Ou peut-être, comment ça ne l'est pas.
Je suis au régime strict de deuil et de stress. Le deuil, le choc et la peur tirent sur les ourlets de notre communauté soudée. C'est un petit pays, tout le monde connaît tout le monde. Ou vous connaissez quelqu'un qui connaît quelqu'un.
Le sentiment d'insécurité est très, très réel. Il s'insinue dans la vie quotidienne comme du lait versé dans un café chaud. Chaque bus qui arrive vous fait grimacer à l'idée d'une nouvelle sirène qui retentit. Une porte qui claque vous fait sursauter. Les enfants jouent 'officer and captives' et s'entraînent à combattre avec des armes de fortune pour essayer d'avoir une prise imaginaire sur la situation. On évalue distraitement si les explosions de roquettes entrantes sont proches ou lointaines. Ce n'est pas une façon de vivre mais c'est notre réalité.
Je ne me plains pas.
Je suis très, très bénie. D'être en vie. De faire un travail qui a du sens.
Je veux partager avec vous cette période sombre, parce qu'elle fait partie de la vie. De ma vie. Ça ira mieux, ça a toujours été le cas. Mais cela prendra du temps.
Il y a deux semaines, jour pour jour. Nous n'avons pas nos téléphones allumés ni ne regardons d'écrans le samedi, mais à 6.30 les explosions et les sirènes étaient familières au loin et bientôt les rumeurs ont commencé à se répandre. Ce qui devait être un jour saint de repos, la célébration de notre livre sacré et l'un de nos principaux festivals, s'est transformé en une journée d'effroi. Le dimanche a été passé dans un choc total et l'incrédulité alors que nous avons été témoins de l'ampleur et de la profondeur de cette tragédie.
Il y avait une vie avant ce jour, il y a une vie différente après. Ce ne sera plus jamais la même.
Les deux semaines suivantes ont filé. Je me suis portée volontaire pour préparer des sandwiches pour les troupes. J'ai constaté que préparer de la nourriture n'est pas mon point fort. Puis on m'a appelée pour aider à teindre des chemises Tzitzit (normalement blanches, elles doivent être vertes pour les soldats) et j'ai su que ce serait ma manière de partager le fardeau.

J'avais commencé en visant 300 chemises. Mon atelier s'est rempli de cartons. J'en ai maintenant teint 900. Il m'en reste 400. Une armée d'autres bénévoles emmène des lots pour y nouer les cordons.
J'ai commencé dans mon atelier, puis je me suis déplacée vers une machine à laver industrielle très très ancienne dans l'un des quartiers les plus répugnants de Tel Aviv.
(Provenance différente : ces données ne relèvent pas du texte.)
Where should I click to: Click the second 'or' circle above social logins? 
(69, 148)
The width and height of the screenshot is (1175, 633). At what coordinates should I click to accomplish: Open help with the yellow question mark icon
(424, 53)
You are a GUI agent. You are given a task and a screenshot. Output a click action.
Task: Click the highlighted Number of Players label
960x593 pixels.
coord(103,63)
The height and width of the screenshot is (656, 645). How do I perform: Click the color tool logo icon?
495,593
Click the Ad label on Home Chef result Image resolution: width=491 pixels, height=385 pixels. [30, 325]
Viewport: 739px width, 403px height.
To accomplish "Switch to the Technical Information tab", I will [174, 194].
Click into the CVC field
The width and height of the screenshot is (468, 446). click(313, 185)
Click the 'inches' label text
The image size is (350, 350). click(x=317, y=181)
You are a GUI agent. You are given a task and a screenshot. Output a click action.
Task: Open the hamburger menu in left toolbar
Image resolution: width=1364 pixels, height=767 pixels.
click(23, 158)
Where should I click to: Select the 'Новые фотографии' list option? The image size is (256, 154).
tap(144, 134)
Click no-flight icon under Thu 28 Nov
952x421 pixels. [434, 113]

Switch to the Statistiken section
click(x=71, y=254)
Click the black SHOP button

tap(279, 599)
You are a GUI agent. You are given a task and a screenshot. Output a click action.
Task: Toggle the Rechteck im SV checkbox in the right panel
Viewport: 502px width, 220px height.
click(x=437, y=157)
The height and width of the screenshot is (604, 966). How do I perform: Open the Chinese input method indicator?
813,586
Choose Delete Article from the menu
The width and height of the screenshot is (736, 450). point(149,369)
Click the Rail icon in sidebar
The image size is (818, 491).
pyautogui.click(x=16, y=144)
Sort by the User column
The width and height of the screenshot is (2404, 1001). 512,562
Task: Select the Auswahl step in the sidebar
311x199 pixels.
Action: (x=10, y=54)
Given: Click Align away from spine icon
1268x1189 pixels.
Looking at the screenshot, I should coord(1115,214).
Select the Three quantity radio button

Oui, il y avait des roquettes pendant que je teignais. Oui, je suis épuisée physiquement et mentalement.
Cette semaine, en attendant que toutes les chemises soient nouées, j'essaierai de remettre mon atelier en état, car il n'est vraiment pas en condition de travail. Dans la hâte de finir le travail, nous avons juste déplacé les choses au hasard et tout est couvert de teinture.
Que D. bénisse mon assistante Yael qui n'a pas arrêté de travailler et maintient les choses (et les commandes !) à flot pendant que je transportais des cartons, des seaux et des chemises mouillées.
Moi, à Tel Aviv devant la laverie où je teins
C'est l'image qui restera avec moi un moment...Mon assistant aux commandes de la machine dangereuse, Gabriel, poursuivant ses études de la Torah pendant que la machine tourne à plein pour 100 chemises.
Cette situation actuelle signifie aussi que j'ai dû annuler ma visite de travail de deux semaines en Indonésie. Ce qui devait être un point culminant absolu de mon travail, un échange interculturel communautaire de savoirs et de bonnes vibrations, rencontrer des personnes avec qui je discutais depuis longtemps, a été effacé d'un clic. Je suis sûre que nous nous reverrons, mais pour l'instant ce n'était tout simplement pas juste de laisser mes enfants et mon mari gérer cela seuls. Nous sommes ensemble là-dedans.
J'ai reprogrammé les interviews qui devaient avoir lieu là-bas pour un film sur la mode toxique, l'équipe inclura toujours la communauté indonésienne incroyable d'impression botanique dans leurs plans, exactement comme je le voulais.
Prenez soin de vous, chers amis. Faites quelque chose de gentil pour quelqu'un au hasard. Je prie pour que tout cela se termine bientôt, et que nous puissions revenir à notre nouveau 'normal'.